* START *
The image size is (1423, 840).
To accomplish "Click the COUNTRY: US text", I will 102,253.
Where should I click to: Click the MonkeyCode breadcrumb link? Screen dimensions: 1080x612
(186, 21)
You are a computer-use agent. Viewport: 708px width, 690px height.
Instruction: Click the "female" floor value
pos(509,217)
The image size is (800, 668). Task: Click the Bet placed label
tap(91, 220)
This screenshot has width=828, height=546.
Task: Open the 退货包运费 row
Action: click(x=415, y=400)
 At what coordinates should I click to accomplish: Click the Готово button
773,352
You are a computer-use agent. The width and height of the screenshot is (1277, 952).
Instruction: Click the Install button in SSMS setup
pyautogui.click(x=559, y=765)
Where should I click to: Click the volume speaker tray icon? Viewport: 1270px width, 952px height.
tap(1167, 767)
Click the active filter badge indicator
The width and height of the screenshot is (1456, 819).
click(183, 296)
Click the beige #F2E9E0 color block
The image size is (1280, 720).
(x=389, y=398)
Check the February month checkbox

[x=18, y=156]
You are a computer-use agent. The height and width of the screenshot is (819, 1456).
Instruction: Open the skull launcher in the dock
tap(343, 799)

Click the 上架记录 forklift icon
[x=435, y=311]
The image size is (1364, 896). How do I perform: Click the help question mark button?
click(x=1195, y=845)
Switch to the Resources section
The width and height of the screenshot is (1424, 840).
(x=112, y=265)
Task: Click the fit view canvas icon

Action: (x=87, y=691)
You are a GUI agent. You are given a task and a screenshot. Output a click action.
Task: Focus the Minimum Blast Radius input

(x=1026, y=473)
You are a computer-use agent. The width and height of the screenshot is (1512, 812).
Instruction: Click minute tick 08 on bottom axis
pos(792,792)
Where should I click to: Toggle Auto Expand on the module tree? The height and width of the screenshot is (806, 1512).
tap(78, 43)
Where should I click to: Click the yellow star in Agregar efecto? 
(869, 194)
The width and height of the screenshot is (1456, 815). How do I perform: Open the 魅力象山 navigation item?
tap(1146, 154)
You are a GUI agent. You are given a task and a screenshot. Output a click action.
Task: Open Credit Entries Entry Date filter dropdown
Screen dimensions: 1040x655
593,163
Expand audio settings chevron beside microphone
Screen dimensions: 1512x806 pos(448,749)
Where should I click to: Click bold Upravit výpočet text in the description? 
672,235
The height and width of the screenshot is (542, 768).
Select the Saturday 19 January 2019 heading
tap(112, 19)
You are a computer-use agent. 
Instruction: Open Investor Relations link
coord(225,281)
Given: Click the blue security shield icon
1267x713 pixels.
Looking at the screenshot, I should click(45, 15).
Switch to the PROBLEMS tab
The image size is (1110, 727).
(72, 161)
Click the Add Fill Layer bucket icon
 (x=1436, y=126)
* END *
* TO BE DONE *
Put the lines of the material, from the one containing "The width and height of the screenshot is (1456, 815)." through the end, inclusive, into a numbered list, omitting any blank lines.

* FULL RESPONSE *
1. The width and height of the screenshot is (1456, 815). How do I perform: Open the 魅力象山 navigation item?
2. tap(1146, 154)
3. You are a GUI agent. You are given a task and a screenshot. Output a click action.
4. Task: Open Credit Entries Entry Date filter dropdown
5. Screen dimensions: 1040x655
6. 593,163
7. Expand audio settings chevron beside microphone
8. Screen dimensions: 1512x806 pos(448,749)
9. Where should I click to: Click bold Upravit výpočet text in the description? 
10. 672,235
11. The height and width of the screenshot is (542, 768).
12. Select the Saturday 19 January 2019 heading
13. tap(112, 19)
14. You are a computer-use agent. 
15. Instruction: Open Investor Relations link
16. coord(225,281)
17. Given: Click the blue security shield icon
18. 1267x713 pixels.
19. Looking at the screenshot, I should click(45, 15).
20. Switch to the PROBLEMS tab
21. The image size is (1110, 727).
22. (72, 161)
23. Click the Add Fill Layer bucket icon
24.  (x=1436, y=126)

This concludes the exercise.